Interrogé par l’AFP, un porte-parole militaire a répondu aux accusations de HRW selon lesquelles l’armée israélienne “rejette fermement les allégations selon lesquelles elle aurait délibérément ciblé les infrastructures d’eau dans la bande de Gaza”.
L’armée assure qu’elle « accorde une attention particulière à la prise en compte des besoins humanitaires de la population civile de Gaza, notamment en matière d’hygiène, d’assainissement et d’approvisionnement en eau », et dément toute accusation d’entrave à l’aide humanitaire.
Cogat, la structure du ministère israélien de la Défense qui supervise les affaires civiles à Gaza, affirme que trois conduites d’eau fonctionnent depuis Israël.
“Pas de nourriture, pas d’eau”
Depuis le début de la guerre déclenchée le 7 octobre 2023 par l’attaque sans précédent du mouvement islamiste palestinien Hamas, Israël a été accusé à plusieurs reprises d’avoir commis un génocide à Gaza, par diverses ONG, experts de l’ONU, et même devant la justice internationale, au initiative de l’Afrique du Sud.
Les autorités israéliennes ont toujours vigoureusement rejeté ces accusations. Le 5 décembre, Israël a dénoncé un rapport d’Amnesty International allant dans ce sens comme étant « fabriqué ».
Dans son rapport, HRW juge qu’Israël a intentionnellement limité l’accès à l’eau aux habitants de Gaza, et affirme que cela dénote une volonté d’« extermination ». L’ONG accuse Israël d’« actes de génocide » et non de génocide, une accusation qui nécessiterait la preuve d’une intention génocidaire.
« La ligne de conduite présentée dans ce rapport, ainsi que les déclarations suggérant que certains responsables israéliens cherchaient à anéantir les Palestiniens à Gaza, pourraient témoigner d’un tel désir », affirme le rapport.
HRW rappelle que Yoav Gallant, alors ministre de la Défense d’Israël, avait ordonné un « siège complet » du territoire palestinien à partir du 9 octobre 2023. « Il n’y aura ni électricité, ni nourriture, ni eau, ni carburant », avait-il déclaré.

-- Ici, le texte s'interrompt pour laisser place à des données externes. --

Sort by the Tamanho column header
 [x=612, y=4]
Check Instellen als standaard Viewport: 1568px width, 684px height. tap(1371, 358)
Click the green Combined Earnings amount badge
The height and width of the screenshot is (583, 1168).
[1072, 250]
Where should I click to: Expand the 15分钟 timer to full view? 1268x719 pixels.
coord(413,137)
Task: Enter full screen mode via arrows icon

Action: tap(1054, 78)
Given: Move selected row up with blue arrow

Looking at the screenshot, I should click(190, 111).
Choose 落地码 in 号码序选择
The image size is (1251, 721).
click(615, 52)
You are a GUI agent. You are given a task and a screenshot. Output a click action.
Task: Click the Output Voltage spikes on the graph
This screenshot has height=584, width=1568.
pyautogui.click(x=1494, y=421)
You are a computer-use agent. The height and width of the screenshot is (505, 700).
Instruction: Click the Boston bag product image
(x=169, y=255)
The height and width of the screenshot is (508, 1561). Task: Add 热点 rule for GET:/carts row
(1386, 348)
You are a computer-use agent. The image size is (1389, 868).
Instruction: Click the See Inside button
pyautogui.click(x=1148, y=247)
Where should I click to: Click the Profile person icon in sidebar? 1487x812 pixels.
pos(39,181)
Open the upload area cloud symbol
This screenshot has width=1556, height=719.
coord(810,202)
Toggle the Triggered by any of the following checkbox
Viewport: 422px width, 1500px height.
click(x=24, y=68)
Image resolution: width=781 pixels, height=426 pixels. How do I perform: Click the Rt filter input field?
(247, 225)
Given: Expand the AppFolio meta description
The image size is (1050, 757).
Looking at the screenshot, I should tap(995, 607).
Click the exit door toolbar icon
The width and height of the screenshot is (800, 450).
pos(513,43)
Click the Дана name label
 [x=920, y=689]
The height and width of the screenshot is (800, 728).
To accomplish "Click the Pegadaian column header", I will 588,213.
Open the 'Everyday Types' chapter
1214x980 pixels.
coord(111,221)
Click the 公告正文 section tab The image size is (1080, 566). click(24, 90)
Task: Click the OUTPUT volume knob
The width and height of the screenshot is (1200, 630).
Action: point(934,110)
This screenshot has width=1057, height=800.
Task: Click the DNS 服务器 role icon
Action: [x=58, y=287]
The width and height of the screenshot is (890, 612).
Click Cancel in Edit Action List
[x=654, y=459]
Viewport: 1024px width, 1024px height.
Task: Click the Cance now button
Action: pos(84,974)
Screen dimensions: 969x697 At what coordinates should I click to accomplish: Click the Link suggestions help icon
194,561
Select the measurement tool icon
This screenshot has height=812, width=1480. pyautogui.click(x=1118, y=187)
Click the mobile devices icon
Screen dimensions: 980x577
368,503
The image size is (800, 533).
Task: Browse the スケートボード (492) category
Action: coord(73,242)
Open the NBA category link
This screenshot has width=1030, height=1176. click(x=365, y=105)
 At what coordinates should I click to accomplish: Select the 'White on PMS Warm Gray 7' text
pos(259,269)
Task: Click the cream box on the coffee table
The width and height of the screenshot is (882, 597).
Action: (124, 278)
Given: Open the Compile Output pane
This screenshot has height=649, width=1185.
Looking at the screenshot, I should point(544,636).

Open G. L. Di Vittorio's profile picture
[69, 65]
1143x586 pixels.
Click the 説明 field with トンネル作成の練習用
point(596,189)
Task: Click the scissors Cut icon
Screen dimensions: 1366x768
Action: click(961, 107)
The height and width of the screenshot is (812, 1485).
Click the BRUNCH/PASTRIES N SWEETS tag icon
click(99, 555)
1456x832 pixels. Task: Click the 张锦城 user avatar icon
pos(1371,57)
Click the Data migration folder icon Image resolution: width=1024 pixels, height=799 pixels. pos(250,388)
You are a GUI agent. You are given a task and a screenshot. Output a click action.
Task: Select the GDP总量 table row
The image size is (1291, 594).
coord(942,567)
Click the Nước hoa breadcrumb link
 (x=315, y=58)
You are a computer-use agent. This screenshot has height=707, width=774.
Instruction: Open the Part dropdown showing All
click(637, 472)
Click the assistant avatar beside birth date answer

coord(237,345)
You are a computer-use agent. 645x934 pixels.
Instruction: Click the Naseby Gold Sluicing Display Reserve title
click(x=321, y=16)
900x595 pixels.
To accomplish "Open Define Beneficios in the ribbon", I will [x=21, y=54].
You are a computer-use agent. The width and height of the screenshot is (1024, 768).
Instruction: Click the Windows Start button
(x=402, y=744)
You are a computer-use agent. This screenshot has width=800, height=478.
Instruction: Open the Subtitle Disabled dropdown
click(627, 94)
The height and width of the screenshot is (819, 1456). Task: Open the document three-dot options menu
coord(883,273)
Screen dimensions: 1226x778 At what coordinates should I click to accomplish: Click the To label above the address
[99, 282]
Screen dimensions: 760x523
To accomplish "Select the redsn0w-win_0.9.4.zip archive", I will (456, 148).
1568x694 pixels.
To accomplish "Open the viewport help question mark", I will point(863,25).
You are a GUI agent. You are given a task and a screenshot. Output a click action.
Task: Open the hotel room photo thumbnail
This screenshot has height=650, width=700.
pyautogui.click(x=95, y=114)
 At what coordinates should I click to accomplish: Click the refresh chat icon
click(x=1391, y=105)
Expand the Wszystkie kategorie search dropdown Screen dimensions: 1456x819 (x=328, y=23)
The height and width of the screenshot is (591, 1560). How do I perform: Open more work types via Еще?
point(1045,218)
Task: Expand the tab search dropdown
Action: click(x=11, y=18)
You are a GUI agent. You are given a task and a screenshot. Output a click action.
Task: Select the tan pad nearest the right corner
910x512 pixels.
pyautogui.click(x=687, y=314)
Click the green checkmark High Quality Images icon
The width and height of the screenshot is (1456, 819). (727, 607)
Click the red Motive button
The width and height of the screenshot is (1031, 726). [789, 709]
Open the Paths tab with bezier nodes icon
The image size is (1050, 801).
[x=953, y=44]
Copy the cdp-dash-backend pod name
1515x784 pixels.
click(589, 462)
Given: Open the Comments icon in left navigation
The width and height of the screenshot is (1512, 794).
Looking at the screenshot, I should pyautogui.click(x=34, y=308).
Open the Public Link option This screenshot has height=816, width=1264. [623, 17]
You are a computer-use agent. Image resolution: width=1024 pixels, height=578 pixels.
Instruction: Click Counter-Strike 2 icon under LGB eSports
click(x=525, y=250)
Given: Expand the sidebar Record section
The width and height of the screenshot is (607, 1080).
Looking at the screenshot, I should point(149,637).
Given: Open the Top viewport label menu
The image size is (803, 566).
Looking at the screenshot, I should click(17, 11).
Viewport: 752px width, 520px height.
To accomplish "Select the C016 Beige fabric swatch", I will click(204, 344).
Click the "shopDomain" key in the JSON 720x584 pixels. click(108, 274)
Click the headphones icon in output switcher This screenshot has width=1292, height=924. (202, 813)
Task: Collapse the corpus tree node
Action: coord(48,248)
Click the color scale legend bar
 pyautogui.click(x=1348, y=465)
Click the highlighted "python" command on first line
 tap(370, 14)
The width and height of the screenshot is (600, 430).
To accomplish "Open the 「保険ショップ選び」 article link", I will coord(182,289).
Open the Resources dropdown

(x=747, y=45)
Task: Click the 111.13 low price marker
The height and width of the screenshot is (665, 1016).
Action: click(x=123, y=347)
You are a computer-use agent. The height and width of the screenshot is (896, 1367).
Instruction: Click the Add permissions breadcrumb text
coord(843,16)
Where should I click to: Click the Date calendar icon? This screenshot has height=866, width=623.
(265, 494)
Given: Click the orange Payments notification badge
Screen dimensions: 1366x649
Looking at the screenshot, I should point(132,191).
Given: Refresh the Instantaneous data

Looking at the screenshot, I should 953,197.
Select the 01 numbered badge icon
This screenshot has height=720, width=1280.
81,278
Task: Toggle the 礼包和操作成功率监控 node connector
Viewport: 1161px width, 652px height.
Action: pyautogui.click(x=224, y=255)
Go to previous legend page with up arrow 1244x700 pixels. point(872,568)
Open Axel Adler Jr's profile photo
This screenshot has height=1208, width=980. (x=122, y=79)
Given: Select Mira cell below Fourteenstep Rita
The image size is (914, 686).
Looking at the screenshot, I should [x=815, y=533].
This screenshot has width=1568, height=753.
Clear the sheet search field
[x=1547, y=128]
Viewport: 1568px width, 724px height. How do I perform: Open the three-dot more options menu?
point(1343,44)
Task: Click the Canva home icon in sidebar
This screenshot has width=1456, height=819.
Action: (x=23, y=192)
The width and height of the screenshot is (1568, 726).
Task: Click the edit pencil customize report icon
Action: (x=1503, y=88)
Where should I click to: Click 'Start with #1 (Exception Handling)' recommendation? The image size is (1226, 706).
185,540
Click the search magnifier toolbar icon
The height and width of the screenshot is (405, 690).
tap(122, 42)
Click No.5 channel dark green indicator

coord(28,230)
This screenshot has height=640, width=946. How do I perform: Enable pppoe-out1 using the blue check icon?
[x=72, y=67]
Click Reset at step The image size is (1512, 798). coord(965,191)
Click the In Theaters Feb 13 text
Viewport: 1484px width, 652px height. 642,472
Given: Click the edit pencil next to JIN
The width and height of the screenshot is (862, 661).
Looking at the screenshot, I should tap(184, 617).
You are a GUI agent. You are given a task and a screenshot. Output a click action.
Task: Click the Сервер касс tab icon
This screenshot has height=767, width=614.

M. Gallant et le premier ministre israélien Benjamin Netanyahu font l’objet de mandats d’arrêt de la Cour pénale internationale (CPI) émis fin novembre pour crimes contre l’humanité et crimes de guerre à Gaza, une procédure contre laquelle Israël a fait appel, dénonçant une « décision antisémite » et « accusations absurdes ».
Au moins 30 morts dans plusieurs frappes israéliennes à Gaza
La Défense civile de la bande de Gaza a fait état jeudi d’au moins 30 morts dans la ville de Gaza lors de plusieurs frappes de l’armée israélienne, qui affirme avoir “ciblé” des “terroristes du Hamas” dans deux écoles abritant des déplacés.
« Les bombardements de l’occupation [israélienne] “Les écoles Al-Karama et Shaban, à l’est de la ville de Gaza, ont fait au moins 13 martyrs, dont des enfants et des femmes”, a déclaré à l’AFP le porte-parole de la Défense civile, Mahmoud Bassal, précisant qu’une trentaine de personnes avaient également été blessées.
L’ONU demande l’avis de la CIJ sur les obligations d’Israël envers les Palestiniens
L’Assemblée générale des Nations Unies a approuvé jeudi une résolution demandant à la Cour internationale de Justice (CIJ) de se prononcer sur les obligations humanitaires d’Israël envers les Palestiniens, le gouvernement israélien étant accusé d’entraver l’accès à l’aide à Gaza.
La résolution, soumise par la Norvège, a été adoptée à une large majorité : 137 pays ont voté pour, 12 contre et 22 se sont abstenus.
Il demande à la CIJ de clarifier ce qu’Israël est tenu de faire pour « garantir et faciliter la livraison sans entrave des fournitures essentielles à la survie de la population civile palestinienne ».
Bien que les décisions de la CIJ, la plus haute juridiction de l’ONU basée à La Haye, soient juridiquement contraignantes, la Cour ne dispose d’aucun moyen concret pour les faire respecter.